Where does the word "pixels" appear in the data? Copy every line that holds it.

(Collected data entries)

________

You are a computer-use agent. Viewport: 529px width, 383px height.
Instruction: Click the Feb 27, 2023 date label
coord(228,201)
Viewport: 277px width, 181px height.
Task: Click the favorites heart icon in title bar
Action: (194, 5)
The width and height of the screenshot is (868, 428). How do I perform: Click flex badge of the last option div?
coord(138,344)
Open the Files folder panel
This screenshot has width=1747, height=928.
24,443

________

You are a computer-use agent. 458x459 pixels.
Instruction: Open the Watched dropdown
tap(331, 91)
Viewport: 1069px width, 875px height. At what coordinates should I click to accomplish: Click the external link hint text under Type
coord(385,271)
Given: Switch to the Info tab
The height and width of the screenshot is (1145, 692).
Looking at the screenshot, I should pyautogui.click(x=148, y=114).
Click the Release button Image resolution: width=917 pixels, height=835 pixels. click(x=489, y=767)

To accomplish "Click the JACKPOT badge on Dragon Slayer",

________

Solution for this problem:
You are a computer-use agent. 458x459 pixels.
Click the Release button Image resolution: width=917 pixels, height=835 pixels. click(x=489, y=767)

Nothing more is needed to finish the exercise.